¿Por qué es necesario reinventarse?

Por: Verónika Zanoni

Reinventarse es parte del proceso de crecimiento personal. Cuando acometemos el cambio de forma consciente es porque hacemos caso o intuimos lo que nos dice nuestro ser interior. Otras veces son los eventos de la vida misma que nos impactan y promueven el cambio. Por eso me atrevo a señalar que es parte fundamental de sentirse vivo, porque la vida es cambio constante, es progreso (si es para bien), es acopio de experiencias.

No podemos estancarnos y sustraernos a la dinámica de nuestro ser y de nuestra vida en relación a la dinámica del mundo. Porque somos seres de relación y ello nos lleva a contactar, percibir, compartir y digerir conocimientos, adaptarlos a nuestra realidad y especialmente a nuestra visión dentro del mundo y de nuestra misión de vida.

La persona que asume el cambio sabe que éste le lleva a nuevas etapas de su evolución y madurez, para multiplicarse en nuevas dimensiones que a la larga se condensan en sabiduría.

Reinventarse nos llena de energía porque entendemos que en los nuevos desafíos podemos poner en práctica nuestras fortalezas, superar nuestras debilidades y que nuestras acciones deriven en nuevos espacios para ser, para encontrarnos, para crear y para fluir en los cambios de la vida como una brisa suave.

Si observamos con detenimiento, el cambio está presente desde nuestros primeros años de vida. De niños soñamos con lo que seremos cuando seamos grandes y en esos sueños empezamos a recorrer caminos que si bien no nos conducen necesariamente a concretar nuestro primer sueño, sí nos permiten transitar los caminos que inevitablemente hemos de andar para poder crecer.

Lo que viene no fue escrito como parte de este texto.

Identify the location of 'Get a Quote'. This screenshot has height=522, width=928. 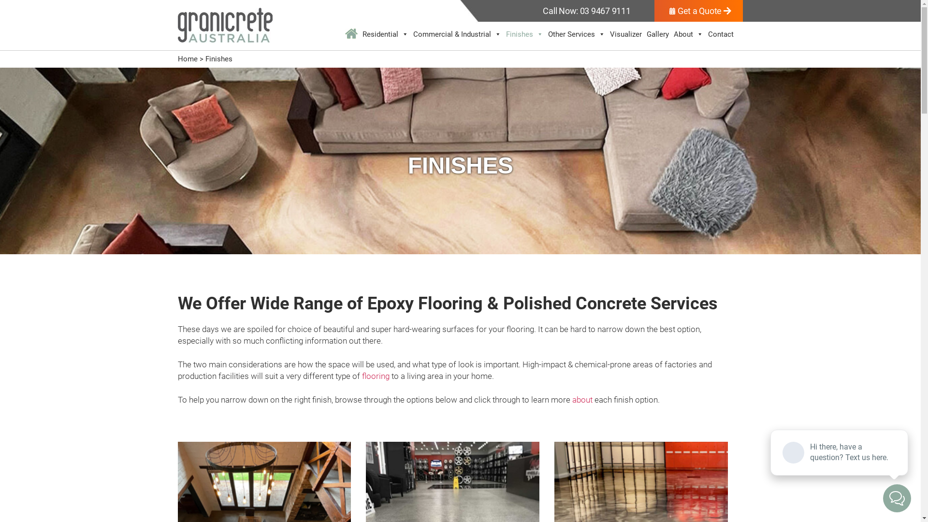
(699, 11).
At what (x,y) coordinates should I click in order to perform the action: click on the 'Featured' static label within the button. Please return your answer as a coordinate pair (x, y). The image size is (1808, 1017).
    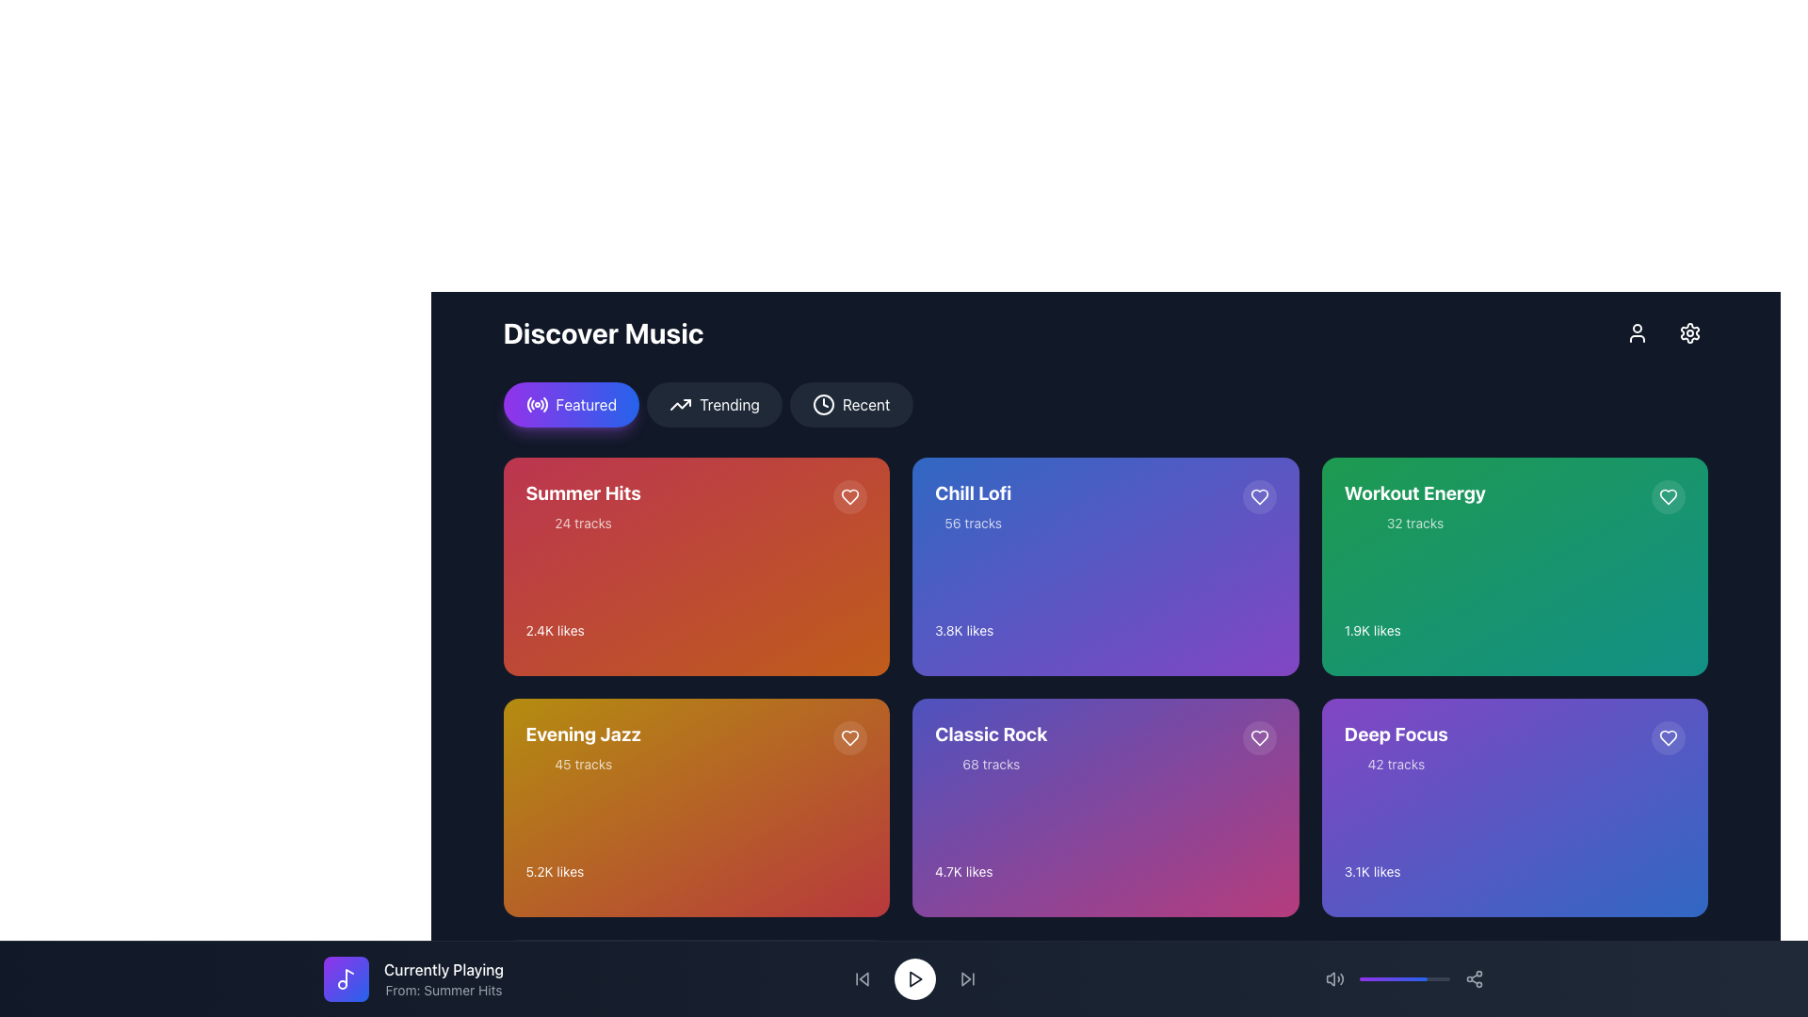
    Looking at the image, I should click on (585, 403).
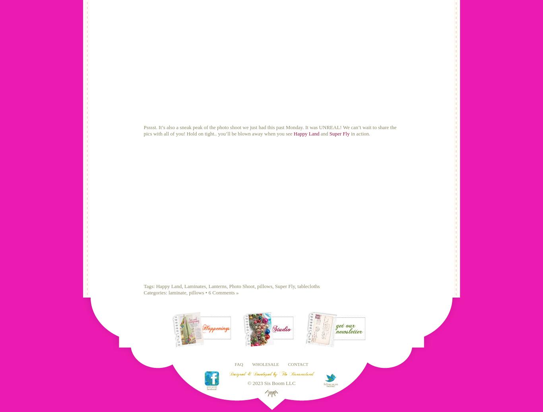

Otro aspecto de reinventarse tiene que ver con una verdad ineludible: Estamos cambiando constantemente y hoy no somos lo mismo que fuimos ayer, ya sea por nuestros hábitos de vida, por la dinámica propia de nuestro cuerpo, por el modelaje del entorno ya sea humano (relaciones interpersonales) o de actividades en los diferentes ámbitos en que nos desenvolvemos. El caso es que estamos bajo el influjo del cambio y en el momento que nos neguemos al mismo, estaremos deteniendo nuestro crecimiento, mutilando posibilidades y generando internamente efectos negativos, conflictos, apatía y una actitud sin entusiasmo hacia la vida.

Por ello, reinventarse más que etapas de crecimiento por cumplir termina siendo una necesidad para llevar la vida y sus circunstancias con un yo renovado, en paz, alegría y satisfacción por los beneficios que nos aporta, además de mantenernos activos en un mundo de por sí cambiante.